TASK TO CARRY OUT: Look below for the line that contains "Task: Click the vertical scrollbar down arrow", then copy it and each following line to the end of the records, minus any pictures.

----- DATA PROVIDED -----

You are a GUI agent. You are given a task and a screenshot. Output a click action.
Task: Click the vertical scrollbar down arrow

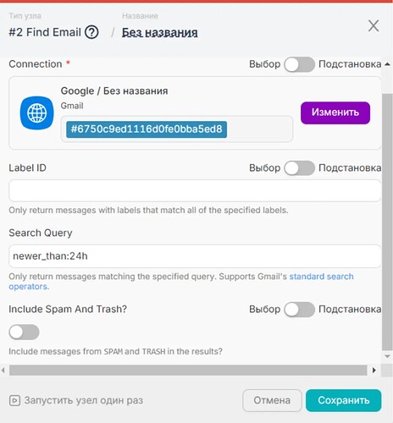(x=387, y=356)
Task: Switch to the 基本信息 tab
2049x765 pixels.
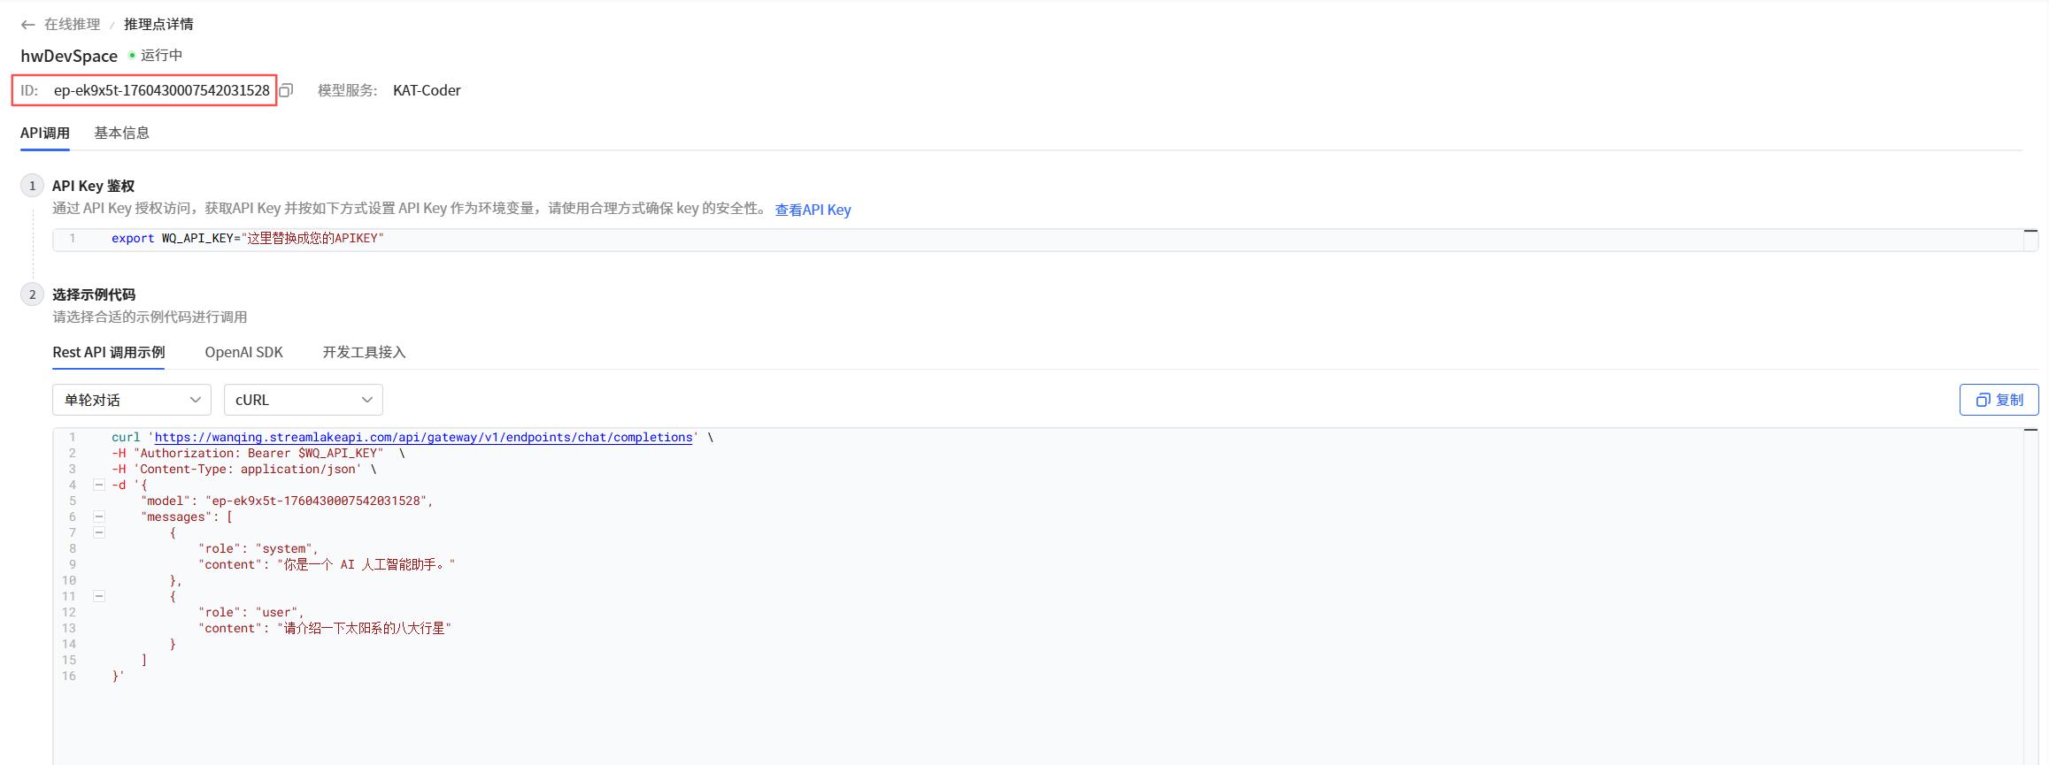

-----

SOLUTION TO THE EXERCISE:
Task: Click the vertical scrollbar down arrow

(x=387, y=356)
Task: Switch to the 基本信息 tab
2049x765 pixels.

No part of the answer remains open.